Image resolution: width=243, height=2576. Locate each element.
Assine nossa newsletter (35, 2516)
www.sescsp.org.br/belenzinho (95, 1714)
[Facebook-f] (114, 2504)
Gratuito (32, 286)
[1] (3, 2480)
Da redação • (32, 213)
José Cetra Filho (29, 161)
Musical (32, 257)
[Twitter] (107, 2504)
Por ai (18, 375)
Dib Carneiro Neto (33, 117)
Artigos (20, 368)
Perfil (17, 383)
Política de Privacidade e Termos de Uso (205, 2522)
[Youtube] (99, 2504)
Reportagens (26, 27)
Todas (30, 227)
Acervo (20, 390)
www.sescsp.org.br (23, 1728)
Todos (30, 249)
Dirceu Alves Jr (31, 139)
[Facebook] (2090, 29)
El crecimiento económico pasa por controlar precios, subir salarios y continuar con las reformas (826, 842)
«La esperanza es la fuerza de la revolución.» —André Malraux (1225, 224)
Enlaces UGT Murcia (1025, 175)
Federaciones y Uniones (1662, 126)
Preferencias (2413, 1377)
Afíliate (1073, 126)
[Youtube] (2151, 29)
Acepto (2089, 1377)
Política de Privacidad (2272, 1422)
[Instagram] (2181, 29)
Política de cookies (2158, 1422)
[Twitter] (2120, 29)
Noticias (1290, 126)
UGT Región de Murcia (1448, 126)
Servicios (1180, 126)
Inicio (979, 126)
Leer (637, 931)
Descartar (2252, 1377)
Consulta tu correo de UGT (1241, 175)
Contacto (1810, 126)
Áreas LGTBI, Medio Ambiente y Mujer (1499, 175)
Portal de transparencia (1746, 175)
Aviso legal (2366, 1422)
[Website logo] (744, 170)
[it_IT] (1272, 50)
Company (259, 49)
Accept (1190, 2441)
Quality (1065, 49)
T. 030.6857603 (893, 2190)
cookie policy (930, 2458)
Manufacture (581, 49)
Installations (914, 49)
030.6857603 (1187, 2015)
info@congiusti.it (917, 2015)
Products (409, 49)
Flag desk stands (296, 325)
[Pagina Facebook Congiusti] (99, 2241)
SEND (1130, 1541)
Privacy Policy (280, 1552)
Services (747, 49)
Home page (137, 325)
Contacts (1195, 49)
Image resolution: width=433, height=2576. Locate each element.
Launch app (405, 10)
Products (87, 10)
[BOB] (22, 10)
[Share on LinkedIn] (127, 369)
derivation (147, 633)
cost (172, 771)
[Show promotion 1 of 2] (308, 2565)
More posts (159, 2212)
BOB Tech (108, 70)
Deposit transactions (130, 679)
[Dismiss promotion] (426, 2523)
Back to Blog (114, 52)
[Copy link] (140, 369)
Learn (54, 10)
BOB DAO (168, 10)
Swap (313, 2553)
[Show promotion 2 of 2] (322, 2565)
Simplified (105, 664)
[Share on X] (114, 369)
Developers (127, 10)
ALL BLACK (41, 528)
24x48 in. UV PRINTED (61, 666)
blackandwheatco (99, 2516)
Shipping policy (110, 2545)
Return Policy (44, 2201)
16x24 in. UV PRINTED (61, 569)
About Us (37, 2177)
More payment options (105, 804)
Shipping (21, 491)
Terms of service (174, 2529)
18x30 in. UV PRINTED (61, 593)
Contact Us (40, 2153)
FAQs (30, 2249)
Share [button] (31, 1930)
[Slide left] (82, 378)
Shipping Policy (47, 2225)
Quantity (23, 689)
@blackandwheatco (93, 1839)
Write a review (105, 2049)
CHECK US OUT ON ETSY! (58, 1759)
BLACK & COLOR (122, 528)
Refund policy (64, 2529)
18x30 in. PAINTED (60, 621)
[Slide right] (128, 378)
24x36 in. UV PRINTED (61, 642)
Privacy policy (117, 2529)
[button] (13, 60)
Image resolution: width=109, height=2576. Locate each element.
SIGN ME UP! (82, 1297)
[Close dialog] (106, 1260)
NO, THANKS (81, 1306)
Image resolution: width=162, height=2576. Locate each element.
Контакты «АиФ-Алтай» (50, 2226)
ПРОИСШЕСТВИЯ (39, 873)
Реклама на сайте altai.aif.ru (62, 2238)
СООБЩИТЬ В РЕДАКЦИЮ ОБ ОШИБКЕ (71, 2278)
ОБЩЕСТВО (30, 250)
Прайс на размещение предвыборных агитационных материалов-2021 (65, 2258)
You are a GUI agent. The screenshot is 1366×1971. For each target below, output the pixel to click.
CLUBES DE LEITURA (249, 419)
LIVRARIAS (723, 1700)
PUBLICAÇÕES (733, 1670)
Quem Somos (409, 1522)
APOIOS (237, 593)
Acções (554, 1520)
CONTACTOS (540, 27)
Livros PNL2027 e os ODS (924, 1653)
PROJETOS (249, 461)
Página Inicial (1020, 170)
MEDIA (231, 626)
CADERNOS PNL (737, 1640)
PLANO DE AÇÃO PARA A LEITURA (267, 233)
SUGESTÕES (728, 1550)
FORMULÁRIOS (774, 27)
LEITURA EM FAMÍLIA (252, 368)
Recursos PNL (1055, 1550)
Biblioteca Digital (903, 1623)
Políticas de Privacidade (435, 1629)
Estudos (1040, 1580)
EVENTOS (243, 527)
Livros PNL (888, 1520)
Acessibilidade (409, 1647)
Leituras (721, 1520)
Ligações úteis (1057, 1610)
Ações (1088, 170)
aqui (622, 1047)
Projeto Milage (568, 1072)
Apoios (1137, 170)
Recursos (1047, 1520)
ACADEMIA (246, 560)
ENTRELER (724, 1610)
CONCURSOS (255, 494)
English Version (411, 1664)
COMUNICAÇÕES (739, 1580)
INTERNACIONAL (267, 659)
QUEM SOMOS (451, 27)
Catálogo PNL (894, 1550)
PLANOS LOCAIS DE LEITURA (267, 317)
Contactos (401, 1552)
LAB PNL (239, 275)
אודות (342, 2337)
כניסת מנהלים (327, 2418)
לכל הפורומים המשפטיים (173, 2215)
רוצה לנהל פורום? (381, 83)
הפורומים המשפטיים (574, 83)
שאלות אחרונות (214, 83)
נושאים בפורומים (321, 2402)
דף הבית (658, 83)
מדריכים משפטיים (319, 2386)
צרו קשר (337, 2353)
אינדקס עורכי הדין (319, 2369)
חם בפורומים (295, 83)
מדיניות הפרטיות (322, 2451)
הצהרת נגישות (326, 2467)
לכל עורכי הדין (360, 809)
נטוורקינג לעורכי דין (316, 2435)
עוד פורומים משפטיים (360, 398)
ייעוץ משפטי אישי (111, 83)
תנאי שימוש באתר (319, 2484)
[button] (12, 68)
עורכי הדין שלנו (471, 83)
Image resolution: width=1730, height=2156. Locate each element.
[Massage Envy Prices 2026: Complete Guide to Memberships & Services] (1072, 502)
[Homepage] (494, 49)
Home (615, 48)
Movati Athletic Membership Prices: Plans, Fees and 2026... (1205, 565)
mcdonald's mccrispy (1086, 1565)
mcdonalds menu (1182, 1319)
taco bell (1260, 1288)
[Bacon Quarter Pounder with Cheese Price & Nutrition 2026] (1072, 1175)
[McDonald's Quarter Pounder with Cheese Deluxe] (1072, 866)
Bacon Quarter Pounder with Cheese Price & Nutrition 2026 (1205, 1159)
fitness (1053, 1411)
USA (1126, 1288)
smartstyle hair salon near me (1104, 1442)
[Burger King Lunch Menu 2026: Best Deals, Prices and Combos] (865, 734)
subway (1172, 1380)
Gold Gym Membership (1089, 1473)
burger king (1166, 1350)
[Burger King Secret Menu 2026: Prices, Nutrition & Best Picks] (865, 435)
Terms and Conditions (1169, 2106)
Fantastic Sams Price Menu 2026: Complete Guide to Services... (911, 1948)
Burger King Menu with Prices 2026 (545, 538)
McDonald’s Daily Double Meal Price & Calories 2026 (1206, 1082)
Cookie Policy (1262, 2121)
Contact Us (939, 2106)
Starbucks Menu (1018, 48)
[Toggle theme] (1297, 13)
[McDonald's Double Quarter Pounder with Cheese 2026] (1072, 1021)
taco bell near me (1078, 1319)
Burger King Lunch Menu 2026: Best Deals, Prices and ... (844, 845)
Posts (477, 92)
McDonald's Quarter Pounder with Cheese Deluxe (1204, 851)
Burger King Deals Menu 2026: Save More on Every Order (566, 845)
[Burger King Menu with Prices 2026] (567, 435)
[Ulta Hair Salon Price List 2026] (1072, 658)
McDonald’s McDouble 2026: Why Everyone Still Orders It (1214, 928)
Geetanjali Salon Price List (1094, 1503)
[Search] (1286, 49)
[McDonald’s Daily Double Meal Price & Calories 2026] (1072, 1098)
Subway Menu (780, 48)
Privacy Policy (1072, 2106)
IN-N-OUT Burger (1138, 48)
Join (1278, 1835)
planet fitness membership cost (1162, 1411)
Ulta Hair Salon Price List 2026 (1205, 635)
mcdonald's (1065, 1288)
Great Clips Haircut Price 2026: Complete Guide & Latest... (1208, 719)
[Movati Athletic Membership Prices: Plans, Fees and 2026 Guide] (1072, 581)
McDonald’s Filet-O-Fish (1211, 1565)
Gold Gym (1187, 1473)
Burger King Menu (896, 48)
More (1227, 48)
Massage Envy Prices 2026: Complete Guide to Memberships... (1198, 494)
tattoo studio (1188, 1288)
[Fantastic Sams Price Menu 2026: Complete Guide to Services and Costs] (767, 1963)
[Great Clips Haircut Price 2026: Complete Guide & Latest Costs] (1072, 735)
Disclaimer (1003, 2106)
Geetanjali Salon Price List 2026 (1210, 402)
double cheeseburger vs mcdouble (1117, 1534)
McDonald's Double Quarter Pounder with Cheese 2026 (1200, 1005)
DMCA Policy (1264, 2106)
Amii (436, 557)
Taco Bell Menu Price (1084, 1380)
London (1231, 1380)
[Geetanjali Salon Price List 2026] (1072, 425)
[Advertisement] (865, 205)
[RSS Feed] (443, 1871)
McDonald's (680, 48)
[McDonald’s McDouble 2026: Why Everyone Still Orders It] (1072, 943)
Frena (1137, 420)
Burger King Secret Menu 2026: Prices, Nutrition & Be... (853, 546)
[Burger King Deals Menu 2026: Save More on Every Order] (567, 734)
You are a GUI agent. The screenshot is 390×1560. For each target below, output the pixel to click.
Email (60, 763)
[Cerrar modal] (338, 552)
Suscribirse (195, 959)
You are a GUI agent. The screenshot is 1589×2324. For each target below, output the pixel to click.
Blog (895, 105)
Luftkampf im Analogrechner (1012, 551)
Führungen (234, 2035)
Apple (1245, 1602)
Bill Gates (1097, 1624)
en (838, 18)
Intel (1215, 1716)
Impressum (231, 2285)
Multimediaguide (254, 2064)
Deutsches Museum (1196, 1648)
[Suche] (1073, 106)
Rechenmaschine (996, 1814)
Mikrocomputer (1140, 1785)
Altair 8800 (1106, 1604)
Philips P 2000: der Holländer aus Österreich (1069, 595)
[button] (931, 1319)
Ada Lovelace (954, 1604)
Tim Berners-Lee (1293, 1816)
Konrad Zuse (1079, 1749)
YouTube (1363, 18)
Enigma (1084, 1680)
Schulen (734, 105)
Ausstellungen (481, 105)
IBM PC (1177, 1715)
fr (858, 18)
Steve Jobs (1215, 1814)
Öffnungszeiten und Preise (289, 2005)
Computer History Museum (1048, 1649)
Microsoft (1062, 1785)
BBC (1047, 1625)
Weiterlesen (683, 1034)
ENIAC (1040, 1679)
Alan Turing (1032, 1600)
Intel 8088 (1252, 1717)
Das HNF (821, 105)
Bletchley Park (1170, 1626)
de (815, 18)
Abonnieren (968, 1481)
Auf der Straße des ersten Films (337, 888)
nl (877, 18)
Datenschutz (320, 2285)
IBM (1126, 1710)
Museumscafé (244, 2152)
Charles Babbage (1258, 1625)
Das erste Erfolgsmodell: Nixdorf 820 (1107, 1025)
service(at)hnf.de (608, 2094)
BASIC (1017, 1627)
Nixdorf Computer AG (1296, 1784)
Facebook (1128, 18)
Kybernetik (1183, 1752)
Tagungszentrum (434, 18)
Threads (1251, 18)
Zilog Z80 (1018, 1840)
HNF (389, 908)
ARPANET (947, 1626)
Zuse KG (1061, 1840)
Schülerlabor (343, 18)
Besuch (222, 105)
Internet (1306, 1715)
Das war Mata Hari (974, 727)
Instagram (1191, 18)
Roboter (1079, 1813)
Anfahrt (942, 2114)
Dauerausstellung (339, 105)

--

▶ What you have to do: All lines from the one containing "Apple (1245, 1602)" through the end of the records, both ends included, are to be quoted exactly; please add nothing else.

▶ Answer to this exercise:
Apple (1245, 1602)
Bill Gates (1097, 1624)
en (838, 18)
Intel (1215, 1716)
Impressum (231, 2285)
Multimediaguide (254, 2064)
Deutsches Museum (1196, 1648)
[Suche] (1073, 106)
Rechenmaschine (996, 1814)
Mikrocomputer (1140, 1785)
Altair 8800 (1106, 1604)
Philips P 2000: der Holländer aus Österreich (1069, 595)
[button] (931, 1319)
Ada Lovelace (954, 1604)
Tim Berners-Lee (1293, 1816)
Konrad Zuse (1079, 1749)
YouTube (1363, 18)
Enigma (1084, 1680)
Schulen (734, 105)
Ausstellungen (481, 105)
IBM PC (1177, 1715)
fr (858, 18)
Steve Jobs (1215, 1814)
Öffnungszeiten und Preise (289, 2005)
Computer History Museum (1048, 1649)
Microsoft (1062, 1785)
BBC (1047, 1625)
Weiterlesen (683, 1034)
ENIAC (1040, 1679)
Alan Turing (1032, 1600)
Intel 8088 (1252, 1717)
Das HNF (821, 105)
Bletchley Park (1170, 1626)
de (815, 18)
Abonnieren (968, 1481)
Auf der Straße des ersten Films (337, 888)
nl (877, 18)
Datenschutz (320, 2285)
IBM (1126, 1710)
Museumscafé (244, 2152)
Charles Babbage (1258, 1625)
Das erste Erfolgsmodell: Nixdorf 820 (1107, 1025)
service(at)hnf.de (608, 2094)
BASIC (1017, 1627)
Nixdorf Computer AG (1296, 1784)
Facebook (1128, 18)
Kybernetik (1183, 1752)
Tagungszentrum (434, 18)
Threads (1251, 18)
Zilog Z80 (1018, 1840)
HNF (389, 908)
ARPANET (947, 1626)
Zuse KG (1061, 1840)
Schülerlabor (343, 18)
Besuch (222, 105)
Internet (1306, 1715)
Das war Mata Hari (974, 727)
Instagram (1191, 18)
Roboter (1079, 1813)
Anfahrt (942, 2114)
Dauerausstellung (339, 105)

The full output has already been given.